New York Mets' Pete Alonso is greeted in the dugout...

New York Mets' Pete Alonso is greeted in the dugout after his solo home run against the Tampa Bay Rays during the fourth inning of an MLB baseball game at Citi Field on Thursday, May 18, 2023. Credit: Kathleen Malone-Van Dyke

Before this week’s series with the MLB-leading Rays, the Mets went 4-9 against some of the dregs of baseball. That led some to wonder if the Mets were going to end up as one of the surprise dregs of baseball. 

But these Mets could just end up being a group that doesn’t do things the easy way. Win a series against Detroit, Colorado, Cincinnati or Washington? The Mets failed at doing that. 

Win a series against the Rays? That the Mets could do. 

Slumping Tommy Pham beat out a dribbler to third for a go-ahead single in the sixth inning and the Mets went on to a 3-2 victory before 29,946 on Thursday afternoon at Citi Field. 

A day after they used three late-inning home runs for a rousing comeback victory, the Mets (22-23) won in more conventional fashion to take two of three from the Rays (32-13). 

It was the Mets’ first series win since they took two of three from the Dodgers in Los Angeles a month ago. 

“For us just to be able to scratch out two out of three against them is big for us,” said David Robertson, who overcame a one-out double in the ninth to convert his eighth save. “We needed one of those for our confidence. We’ve been battling hard. We just haven’t been able to get the big hits when we needed them or get the big outs when we needed to. For us to turn around today and play a nice, tight game with a team that’s really good and to be able to pull it out, big win for us.” 

 

With the score tied at 2 in the sixth, Jeff McNeil led off with a single against reliever Zack Littell (0-1) and moved to third one out later on a single by Brett Baty.  

That brought up Pham, who had snapped an 0-for-17 streak on Wednesday, but had struck out and popped up in his first two at-bats on Thursday. 

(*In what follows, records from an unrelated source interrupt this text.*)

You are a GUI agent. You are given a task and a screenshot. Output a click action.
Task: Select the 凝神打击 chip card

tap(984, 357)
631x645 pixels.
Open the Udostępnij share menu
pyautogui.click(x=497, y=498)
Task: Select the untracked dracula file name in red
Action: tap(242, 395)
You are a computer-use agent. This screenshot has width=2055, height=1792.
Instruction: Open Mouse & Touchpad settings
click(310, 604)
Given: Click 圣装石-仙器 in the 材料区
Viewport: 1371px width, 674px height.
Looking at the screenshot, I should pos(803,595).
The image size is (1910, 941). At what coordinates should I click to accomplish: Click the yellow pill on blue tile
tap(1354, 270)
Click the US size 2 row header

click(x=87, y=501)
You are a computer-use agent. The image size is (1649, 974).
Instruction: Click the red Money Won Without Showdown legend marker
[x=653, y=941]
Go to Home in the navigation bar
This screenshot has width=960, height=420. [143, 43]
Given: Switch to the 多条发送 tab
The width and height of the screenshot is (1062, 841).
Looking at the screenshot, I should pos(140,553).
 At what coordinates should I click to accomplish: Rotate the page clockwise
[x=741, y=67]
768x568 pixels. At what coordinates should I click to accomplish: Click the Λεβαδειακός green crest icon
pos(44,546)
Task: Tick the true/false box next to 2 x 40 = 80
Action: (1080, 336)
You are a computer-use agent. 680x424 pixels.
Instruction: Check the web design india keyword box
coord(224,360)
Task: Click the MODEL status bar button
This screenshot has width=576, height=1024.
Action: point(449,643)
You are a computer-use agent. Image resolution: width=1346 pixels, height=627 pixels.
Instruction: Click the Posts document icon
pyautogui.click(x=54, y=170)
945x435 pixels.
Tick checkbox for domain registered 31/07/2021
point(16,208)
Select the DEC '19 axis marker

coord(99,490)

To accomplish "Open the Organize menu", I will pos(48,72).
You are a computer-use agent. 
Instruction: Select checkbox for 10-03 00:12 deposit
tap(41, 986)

Pham sent a slow grounder to third baseman Isaac Paredes, legging it out as McNeil scored the go-ahead run. 

Manager Buck Showalter has lamented the number of hard-hit balls Pham has had turned into outs. So maybe they even out? 

“Everybody says, ‘Oh, they’ll even out,’ “ Showalter said. “That’s [nonsense]. They don’t even out. It’s about five to one. Hitters will tell you that. Pitchers won’t. I thought we had some breaks go our way today that haven’t been coming our way.” 

Pete Alonso, still suffering with a sinus infection that has him “sick as a dog,” according to Showalter, homered for the third straight game. 

Alonso’s major-league leading 16th home run was a massive, 446-foot solo shot to the left of the Home Run Apple in centerfield in the fourth. 

“Can we find something that would keep him sick?” Showalter said. “With lesser symptoms?” 

Alonso, his stuffed-up nose as red as Rudolph’s, answered: “I can play well when I’m not sick.” 

Tylor Megill (5-2, 3.88 ERA) allowed two runs in six innings for the victory. Megill gave up four hits, walked one and struck out four. 

Brooks Raley (perfect seventh), Jeff Brigham (pop-up, double play grounder in the eighth after Raley allowed a leadoff single) and Robertson completed the six-hitter. 

The Rays took a 1-0 lead in the first on Harold Ramirez’s one-out RBI grounder. The Mets tied it in the bottom half on Baty’s RBI grounder off Tampa Bay starter Taj Bradley (five innings, two runs). 

Alonso’s homer made it 2-1 in the fourth. Josh Lowe answered with a 440-foot blast to the right of the Home Run Apple in the sixth to tie the game at 2.